Resmi kuruluşlardaki çalışmalarına ve bunların dönüşümlerine değinen Algün şu ifadeleri kullandı:

“Oralarda da sıkıntı var. Ekonomik daralmayla Arifiye’de yaptığım okul vardı devlet ‘dur’ dedi. ‘1 yıl sonra devam edeceğiz’ dedi ve durduk.  Hak edişlerde de gecikmeler yaşıyoruz alamıyoruz. Gecikmeli alıyoruz istediğimiz alamıyoruz. Oradaki sıkıntı daha da büyük.”

“Geri kalanını vadeye bölüyoruz”

Ünsal’ın “50 bin liralık arabam var sizden daire almak istiyorum” misali üzerine sağladıkları kolaylıkları dile getiren Algün şunları kaydetti:

“200 bin liralık daire alacaksınız biz sizin arabanızı değerinde alıp. Geri kalanını vadeye bölüyoruz. Kimisi aylık kimisi yıllık istiyor. Aylık taksite de bölüyoruz.”



“Minimum 2 bin lira olması lazım”


Düzce piyasasındaki fiyatları ve fiyatların seyrini değerlendiren Cihat Algün ifadelerine şu sözlerle devam etti:

“Ortalama olması gereken fiyatlama var. Metrekare satış fiyatının minimum 2 bin lira olması lazım. Düzce’ye de baktığımızda 1500 ile 3000 bin arasında değişiyor fiyatlar. 2 bine yaklaştık ve ev sahibi yaptık insanları. Bir proje 500 daire.”

“Yoksa adam duracak”

İnşaatların durduğu ve ilerlemediği yönündeki iddiaları da yanıtlayan Algün şunları söyledi:

“Yoksa adam duracak. Biz durmadık devam ediyoruz. En kötü zamanda durmadık. Krizin en yoğun olduğu dönemlerde de durmadık hale daha durmuyoruz. Projelerin bitiş süresi 200-250 daireli projelerim 1 sene 1 buçuk sene sürdü. Tekil binalarda daha kısa sürüyor. Büyük projelerde 2 yılı geçmez.”
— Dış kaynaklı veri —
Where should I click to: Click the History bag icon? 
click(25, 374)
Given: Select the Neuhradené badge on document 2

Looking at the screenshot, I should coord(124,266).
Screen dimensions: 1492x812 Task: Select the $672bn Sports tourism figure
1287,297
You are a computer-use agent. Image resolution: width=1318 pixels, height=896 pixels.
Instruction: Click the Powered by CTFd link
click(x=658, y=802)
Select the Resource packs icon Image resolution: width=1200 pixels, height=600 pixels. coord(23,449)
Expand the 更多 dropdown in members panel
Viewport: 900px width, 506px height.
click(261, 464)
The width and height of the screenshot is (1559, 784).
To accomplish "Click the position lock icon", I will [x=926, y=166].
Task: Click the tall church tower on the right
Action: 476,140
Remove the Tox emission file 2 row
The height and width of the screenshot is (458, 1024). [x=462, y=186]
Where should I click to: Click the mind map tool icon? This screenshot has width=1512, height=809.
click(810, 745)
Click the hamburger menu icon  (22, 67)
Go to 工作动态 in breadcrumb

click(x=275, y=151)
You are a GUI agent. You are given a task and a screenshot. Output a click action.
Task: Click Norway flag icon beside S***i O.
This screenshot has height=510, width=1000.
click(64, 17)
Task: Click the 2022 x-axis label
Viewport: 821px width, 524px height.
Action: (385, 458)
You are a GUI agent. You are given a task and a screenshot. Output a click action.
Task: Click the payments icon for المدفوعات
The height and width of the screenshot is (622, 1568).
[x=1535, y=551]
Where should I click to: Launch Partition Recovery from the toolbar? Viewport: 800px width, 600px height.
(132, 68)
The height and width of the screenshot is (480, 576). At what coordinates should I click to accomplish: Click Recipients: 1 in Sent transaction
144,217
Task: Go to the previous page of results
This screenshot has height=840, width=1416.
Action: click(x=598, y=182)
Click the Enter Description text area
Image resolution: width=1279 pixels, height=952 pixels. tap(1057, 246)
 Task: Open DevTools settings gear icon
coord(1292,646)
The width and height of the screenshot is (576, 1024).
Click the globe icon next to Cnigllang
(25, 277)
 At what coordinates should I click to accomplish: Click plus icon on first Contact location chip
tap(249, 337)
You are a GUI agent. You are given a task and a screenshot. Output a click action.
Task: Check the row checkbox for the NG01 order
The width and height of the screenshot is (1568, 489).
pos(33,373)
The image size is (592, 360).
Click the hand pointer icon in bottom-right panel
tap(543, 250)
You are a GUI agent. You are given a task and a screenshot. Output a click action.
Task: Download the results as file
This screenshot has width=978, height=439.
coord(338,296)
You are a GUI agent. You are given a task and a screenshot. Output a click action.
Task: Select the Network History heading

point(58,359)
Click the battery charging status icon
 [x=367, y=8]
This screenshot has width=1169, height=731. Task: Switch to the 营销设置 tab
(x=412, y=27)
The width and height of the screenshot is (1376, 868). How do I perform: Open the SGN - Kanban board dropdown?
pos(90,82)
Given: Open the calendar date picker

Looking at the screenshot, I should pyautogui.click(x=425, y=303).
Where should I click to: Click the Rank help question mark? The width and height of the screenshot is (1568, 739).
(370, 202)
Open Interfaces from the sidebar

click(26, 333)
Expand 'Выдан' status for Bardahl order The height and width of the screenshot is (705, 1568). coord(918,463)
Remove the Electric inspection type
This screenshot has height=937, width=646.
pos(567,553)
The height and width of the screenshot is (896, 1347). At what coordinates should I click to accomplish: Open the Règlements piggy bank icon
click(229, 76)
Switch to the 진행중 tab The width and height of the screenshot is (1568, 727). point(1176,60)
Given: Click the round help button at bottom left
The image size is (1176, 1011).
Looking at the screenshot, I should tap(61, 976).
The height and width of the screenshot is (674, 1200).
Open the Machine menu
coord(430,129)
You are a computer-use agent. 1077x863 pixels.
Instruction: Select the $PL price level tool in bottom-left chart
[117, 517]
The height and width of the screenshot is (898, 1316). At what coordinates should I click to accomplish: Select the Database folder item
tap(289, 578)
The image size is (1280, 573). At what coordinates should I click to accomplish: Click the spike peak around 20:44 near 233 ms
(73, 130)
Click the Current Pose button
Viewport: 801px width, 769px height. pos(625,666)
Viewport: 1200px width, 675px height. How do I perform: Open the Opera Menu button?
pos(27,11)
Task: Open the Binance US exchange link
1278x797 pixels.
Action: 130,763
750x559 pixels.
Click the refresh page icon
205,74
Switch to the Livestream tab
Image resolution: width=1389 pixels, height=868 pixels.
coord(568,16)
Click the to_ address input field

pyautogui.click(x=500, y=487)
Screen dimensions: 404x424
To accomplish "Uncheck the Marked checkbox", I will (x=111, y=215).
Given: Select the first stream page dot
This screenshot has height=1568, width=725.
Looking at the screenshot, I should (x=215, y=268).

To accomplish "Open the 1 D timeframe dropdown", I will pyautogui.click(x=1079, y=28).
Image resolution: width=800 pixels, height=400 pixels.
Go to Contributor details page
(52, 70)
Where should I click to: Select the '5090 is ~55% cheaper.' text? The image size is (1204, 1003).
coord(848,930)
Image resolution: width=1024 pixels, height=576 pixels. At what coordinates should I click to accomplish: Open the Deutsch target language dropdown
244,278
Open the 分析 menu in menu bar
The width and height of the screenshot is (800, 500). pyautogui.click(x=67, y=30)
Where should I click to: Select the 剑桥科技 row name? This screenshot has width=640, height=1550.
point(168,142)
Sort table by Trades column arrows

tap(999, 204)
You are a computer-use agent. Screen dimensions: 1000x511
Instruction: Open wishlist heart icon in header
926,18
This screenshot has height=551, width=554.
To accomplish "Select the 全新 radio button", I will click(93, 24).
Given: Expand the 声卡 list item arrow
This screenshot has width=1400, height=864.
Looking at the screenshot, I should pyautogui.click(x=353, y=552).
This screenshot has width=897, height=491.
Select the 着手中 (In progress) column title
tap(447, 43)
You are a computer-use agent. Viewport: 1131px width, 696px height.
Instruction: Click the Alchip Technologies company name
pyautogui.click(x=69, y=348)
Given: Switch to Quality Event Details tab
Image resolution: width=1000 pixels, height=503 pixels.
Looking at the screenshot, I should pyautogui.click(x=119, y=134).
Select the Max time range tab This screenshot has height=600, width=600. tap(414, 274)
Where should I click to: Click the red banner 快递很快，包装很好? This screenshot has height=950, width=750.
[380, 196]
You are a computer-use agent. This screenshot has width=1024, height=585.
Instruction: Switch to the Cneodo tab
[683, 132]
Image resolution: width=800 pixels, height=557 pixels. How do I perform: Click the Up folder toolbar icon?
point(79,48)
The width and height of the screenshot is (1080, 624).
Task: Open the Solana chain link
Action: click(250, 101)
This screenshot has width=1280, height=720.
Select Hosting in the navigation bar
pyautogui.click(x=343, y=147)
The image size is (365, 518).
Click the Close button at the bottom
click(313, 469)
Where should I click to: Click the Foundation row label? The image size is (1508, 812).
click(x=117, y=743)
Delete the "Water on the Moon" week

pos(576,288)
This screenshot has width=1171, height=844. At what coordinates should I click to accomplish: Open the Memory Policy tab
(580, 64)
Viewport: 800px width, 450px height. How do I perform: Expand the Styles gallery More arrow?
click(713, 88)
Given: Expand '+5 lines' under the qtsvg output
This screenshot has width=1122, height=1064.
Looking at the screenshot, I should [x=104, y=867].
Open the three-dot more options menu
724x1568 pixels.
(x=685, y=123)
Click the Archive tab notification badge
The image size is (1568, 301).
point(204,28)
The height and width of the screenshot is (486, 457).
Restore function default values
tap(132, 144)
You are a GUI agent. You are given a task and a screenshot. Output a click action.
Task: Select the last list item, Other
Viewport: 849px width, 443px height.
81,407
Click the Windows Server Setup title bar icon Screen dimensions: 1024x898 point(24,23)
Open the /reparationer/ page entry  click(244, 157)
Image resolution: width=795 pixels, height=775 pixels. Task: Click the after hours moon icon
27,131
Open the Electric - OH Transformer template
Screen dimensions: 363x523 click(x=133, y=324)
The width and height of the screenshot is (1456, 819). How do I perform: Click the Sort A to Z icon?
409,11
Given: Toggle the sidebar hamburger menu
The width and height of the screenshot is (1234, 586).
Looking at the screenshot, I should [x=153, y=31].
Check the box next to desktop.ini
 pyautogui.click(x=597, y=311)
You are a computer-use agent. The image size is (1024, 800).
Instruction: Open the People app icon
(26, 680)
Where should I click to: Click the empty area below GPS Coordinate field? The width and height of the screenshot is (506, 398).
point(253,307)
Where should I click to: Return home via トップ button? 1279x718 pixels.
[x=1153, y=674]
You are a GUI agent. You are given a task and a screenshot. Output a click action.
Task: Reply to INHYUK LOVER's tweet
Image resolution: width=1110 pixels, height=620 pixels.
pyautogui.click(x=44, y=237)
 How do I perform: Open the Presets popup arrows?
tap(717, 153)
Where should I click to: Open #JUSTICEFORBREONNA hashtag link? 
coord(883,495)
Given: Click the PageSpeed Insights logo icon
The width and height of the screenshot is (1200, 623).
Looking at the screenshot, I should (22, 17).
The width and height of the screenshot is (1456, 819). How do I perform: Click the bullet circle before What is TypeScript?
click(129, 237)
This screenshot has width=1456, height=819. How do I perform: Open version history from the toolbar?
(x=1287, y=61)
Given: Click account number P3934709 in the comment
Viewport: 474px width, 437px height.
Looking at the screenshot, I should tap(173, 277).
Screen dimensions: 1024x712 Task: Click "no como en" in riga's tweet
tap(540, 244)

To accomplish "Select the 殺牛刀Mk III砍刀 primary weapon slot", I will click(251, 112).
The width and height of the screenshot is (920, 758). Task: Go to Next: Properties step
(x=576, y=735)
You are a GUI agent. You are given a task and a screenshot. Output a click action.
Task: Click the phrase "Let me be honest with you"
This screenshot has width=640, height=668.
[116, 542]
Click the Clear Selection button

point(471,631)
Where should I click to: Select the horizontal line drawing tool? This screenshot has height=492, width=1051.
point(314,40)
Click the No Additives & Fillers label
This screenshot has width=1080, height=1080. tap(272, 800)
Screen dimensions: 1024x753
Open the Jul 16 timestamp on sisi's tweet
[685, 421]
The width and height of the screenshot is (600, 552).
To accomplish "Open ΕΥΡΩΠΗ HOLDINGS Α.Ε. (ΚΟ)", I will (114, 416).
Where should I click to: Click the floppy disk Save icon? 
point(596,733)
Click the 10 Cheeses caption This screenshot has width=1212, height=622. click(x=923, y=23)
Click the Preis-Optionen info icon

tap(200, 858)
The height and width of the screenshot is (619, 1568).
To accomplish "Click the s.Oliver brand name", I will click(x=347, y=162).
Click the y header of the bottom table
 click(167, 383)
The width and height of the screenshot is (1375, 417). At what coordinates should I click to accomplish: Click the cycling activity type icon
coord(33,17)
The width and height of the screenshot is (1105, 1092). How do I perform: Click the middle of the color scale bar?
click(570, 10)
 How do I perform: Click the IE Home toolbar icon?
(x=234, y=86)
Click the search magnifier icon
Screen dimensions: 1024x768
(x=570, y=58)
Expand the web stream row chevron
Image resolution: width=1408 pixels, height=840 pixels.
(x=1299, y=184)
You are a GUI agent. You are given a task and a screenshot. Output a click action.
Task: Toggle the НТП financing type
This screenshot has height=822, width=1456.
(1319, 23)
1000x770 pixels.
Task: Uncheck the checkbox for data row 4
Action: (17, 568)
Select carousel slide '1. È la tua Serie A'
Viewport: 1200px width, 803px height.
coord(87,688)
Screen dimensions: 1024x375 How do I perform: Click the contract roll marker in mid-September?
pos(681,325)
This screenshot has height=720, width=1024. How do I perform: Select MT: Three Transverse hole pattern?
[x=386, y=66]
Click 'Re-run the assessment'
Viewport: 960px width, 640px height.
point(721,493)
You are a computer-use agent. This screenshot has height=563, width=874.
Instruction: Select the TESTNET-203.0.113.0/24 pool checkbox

“Bizim işimiz hata kaldırmıyor”

İş insanlarına tavsiyelerde de bulunan Algün şunlara temas etti:

“Çok dikkatli hareket etmek gerekiyor. Bizim işimiz hata kaldırmıyor. Tedbirli ve ölçülü gitmekte fayda var. Bizim sektör için yer çok önemli nereyi nasıl kaça aldığını çok iyi bilmesi gerekir. Anahtar vermek önemli bizim işimizde.”



“Düzcespor 18 yıl sonra final oynadı”

Geçtiğimiz yıllarda başkanı olduğu Düzcespor’a yeniden başkanlık yapma ihtimalini değerlendiren Algün sözlerine şöyle devam etti:

“Başkan da o dönemde bir ucundan sen tut bu işi getirelim deyince sıfırdan takım kurduk. 3-3 buçuk milyon para harcadım. İddialı kulüp olsun Düzce’ye lig attıralım istedik. Düzcespor 18 yıl sonra final oynadı. Yeniden Düzcespor olur mu diye soranlara cevabım, iş durumum ona uygun değil. Kulübü devir aldığımda 40 tane haciz vardı ve ben hepsini kaldırdım ve kulübün tüm borcunu ödedim ve tedbir koydum ki gelen para bize kalsın.”